■ SELECTION
***

Observe What Matters (and Prove the Signal)

The principle in one line: a metric or alert isn’t done until you’ve seen it fire correctly, and it must be labelled the way a human asks the question.

What it means (plain English)

A smoke detector you installed but never tested is not safety equipment — it’s a plastic disc on the ceiling. You don’t know it works until you’ve held a match under it and heard it scream, and then heard it go quiet when the smoke clears. Monitoring is the same. Installing Prometheus, writing an alert rule, wiring a dashboard panel — none of that is “done.” Done is: I made the bad thing happen and watched the right signal arrive. And the signal has to speak your language — if the fire alarm just prints a serial number instead of “kitchen,” you’ll still burn the house down looking it up.

Why it matters

Observability’s whole job is to be trustworthy at 3am. Every untested piece is a lie you’ll believe exactly when you can least afford to. The failure mode is uniquely nasty: a broken monitor looks identical to a healthy one — green, quiet, armed — right up until the outage it was supposed to catch sails past unseen. You don’t get an error; you get silence, and you mistake silence for “all clear.”

Where it showed up in QinCloud

  • The inert alert on a metric that never existed. In m3-observability-and-alerting, BackupStale shipped referencing qincloud_backup_last_success_timestamp_seconds — a metric no job published yet. Prometheus evaluated the expr against an empty vector, matched nothing, and never pended. The rule looked armed and was a no-op (stack/observability/prometheus/rules/qincloud.yml). An alert isn’t done until its metric has been observed in Prometheus and the expr returns a value.

***

■ COLLECTED DATA
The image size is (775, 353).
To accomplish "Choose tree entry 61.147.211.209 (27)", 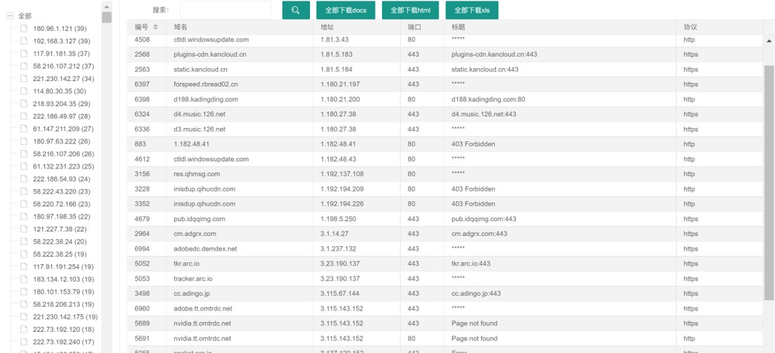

***

■ LIST OF TASKS
**1.** Below the lines, transcribe a part of the observability text, starting with "What it means" and going on through "looking it up.".
**2.** Answer these questions on the observability text, which appears above the lines:
(a) What does the text call a smoke detector that was installed but never tested?
(b) At what hour does the text say observability must be trustworthy?
(c) Which metric did the BackupStale alert reference?

■ THE RESPONSES
**1.**
What it means (plain English)

A smoke detector you installed but never tested is not safety equipment — it’s a plastic disc on the ceiling. You don’t know it works until you’ve held a match under it and heard it scream, and then heard it go quiet when the smoke clears. Monitoring is the same. Installing Prometheus, writing an alert rule, wiring a dashboard panel — none of that is “done.” Done is: I made the bad thing happen and watched the right signal arrive. And the signal has to speak your language — if the fire alarm just prints a serial number instead of “kitchen,” you’ll still burn the house down looking it up.

**2.**
(a) A plastic disc on the ceiling.
(b) 3am.
(c) qincloud_backup_last_success_timestamp_seconds